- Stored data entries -
>>

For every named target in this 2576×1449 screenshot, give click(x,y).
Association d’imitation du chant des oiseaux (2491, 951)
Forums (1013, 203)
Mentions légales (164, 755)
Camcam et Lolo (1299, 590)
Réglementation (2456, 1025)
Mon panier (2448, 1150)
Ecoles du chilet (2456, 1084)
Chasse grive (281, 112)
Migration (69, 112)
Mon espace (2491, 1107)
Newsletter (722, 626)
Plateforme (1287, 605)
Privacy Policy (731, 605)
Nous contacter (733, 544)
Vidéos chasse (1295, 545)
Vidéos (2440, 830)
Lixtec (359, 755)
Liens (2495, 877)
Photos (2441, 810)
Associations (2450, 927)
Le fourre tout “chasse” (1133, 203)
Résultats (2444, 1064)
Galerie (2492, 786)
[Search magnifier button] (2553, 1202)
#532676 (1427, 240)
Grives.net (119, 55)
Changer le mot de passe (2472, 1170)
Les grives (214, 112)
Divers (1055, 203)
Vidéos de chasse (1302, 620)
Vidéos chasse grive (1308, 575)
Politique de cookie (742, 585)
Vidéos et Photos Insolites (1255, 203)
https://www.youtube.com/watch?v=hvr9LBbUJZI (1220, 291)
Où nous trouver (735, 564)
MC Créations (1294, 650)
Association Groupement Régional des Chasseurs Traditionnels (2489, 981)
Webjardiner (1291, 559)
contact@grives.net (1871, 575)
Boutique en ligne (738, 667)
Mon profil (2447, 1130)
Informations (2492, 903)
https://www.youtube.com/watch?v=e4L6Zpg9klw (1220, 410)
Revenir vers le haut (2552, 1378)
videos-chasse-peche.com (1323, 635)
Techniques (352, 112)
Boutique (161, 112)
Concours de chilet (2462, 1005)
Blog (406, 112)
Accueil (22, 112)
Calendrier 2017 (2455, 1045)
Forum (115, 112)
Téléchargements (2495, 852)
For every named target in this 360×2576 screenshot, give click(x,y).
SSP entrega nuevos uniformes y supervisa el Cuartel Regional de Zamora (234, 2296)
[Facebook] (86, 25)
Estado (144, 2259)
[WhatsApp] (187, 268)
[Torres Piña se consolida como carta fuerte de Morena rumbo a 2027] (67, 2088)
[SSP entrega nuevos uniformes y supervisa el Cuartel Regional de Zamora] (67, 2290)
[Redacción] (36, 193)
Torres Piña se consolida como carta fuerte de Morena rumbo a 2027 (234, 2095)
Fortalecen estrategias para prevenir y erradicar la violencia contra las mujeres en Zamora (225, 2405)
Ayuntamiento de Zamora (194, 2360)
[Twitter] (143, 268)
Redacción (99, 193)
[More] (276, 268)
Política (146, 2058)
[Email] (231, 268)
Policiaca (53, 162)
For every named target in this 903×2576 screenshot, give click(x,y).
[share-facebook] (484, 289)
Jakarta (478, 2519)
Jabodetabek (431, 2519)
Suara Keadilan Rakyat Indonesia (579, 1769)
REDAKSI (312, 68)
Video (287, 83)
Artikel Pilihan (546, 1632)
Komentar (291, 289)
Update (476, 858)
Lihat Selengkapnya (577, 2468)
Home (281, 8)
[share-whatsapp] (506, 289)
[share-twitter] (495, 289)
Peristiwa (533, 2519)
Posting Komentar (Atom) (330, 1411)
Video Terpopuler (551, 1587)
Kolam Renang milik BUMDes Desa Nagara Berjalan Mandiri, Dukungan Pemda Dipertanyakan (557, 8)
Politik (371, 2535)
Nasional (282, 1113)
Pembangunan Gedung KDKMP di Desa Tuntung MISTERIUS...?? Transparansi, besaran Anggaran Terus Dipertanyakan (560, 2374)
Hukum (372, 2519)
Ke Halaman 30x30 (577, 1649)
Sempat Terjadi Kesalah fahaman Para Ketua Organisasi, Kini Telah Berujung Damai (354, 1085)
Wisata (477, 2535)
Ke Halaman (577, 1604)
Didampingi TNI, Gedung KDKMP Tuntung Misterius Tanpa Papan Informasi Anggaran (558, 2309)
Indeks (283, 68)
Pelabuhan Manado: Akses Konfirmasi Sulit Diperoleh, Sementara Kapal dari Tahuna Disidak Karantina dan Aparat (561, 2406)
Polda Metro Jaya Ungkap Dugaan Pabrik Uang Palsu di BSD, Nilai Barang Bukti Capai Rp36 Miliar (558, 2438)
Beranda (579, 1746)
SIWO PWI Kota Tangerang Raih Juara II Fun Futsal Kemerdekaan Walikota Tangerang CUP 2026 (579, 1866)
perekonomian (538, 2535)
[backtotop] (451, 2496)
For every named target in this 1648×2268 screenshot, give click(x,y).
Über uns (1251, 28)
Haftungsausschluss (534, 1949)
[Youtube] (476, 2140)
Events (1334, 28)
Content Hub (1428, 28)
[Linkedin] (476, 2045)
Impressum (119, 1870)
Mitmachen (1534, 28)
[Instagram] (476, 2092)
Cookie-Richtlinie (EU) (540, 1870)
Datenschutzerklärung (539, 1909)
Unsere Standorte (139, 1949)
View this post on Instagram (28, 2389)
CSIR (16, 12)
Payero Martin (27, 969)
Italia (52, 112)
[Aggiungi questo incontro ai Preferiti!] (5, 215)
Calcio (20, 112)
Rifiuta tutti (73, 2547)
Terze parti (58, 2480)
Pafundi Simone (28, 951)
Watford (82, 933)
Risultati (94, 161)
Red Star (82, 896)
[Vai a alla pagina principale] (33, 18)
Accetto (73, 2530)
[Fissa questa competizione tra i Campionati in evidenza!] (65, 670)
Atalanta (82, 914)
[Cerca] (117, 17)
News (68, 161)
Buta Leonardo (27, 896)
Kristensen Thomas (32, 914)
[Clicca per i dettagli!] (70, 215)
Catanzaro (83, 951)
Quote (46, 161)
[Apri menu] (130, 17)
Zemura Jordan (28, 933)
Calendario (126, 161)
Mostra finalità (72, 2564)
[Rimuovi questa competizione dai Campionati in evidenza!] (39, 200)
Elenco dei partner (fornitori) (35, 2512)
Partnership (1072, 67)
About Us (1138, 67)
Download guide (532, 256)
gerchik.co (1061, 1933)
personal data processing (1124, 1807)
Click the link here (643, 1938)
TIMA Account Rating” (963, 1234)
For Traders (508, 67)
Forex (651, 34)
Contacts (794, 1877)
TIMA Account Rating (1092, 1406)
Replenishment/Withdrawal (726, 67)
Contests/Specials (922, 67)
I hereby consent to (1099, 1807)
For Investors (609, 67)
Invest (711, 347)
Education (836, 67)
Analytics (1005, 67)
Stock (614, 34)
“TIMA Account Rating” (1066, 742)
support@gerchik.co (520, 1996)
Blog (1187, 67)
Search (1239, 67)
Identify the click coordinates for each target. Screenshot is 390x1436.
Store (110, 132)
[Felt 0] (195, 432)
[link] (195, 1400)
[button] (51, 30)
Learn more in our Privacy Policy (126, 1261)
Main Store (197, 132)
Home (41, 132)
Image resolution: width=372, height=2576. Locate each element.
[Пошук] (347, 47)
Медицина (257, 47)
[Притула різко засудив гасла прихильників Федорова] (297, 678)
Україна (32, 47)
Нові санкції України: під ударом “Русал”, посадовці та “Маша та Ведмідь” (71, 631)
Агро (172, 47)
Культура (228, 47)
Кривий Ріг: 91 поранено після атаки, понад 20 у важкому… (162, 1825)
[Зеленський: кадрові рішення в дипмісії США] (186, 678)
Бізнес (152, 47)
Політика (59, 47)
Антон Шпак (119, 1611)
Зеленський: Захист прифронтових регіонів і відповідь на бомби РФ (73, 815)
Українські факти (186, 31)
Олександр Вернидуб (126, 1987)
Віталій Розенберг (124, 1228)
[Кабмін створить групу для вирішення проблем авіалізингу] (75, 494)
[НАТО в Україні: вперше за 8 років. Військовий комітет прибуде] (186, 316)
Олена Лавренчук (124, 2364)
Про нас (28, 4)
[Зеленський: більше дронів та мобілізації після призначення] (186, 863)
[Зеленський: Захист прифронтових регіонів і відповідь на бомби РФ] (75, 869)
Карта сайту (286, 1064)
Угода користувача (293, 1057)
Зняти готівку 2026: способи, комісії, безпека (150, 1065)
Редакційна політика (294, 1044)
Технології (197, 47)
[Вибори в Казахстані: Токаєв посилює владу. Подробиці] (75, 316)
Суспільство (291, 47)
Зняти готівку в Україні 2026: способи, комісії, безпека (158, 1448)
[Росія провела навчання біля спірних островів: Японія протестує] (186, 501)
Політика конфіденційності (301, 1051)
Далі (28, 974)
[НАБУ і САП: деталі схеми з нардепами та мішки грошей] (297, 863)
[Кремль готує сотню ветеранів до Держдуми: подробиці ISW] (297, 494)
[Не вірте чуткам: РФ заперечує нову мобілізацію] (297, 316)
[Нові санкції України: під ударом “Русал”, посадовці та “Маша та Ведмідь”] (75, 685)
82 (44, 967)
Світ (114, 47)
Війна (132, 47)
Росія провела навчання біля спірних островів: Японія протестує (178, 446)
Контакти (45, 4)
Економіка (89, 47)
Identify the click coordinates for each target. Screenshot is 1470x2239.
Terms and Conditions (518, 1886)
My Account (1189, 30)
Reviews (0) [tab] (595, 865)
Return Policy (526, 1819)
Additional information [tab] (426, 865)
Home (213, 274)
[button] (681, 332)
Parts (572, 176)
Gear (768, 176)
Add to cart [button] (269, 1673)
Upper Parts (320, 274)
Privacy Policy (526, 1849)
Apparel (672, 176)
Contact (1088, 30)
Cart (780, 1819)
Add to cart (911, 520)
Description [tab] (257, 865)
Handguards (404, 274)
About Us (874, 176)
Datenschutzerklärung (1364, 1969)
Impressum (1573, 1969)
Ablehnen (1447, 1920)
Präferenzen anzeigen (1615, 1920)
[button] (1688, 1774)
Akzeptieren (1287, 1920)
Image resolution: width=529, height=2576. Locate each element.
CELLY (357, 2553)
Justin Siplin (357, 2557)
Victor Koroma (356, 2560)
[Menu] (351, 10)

<<

- Exercise goal -
Nothing but a number is expected here: the number of lines above that hold the word "this".

- Task solution -
5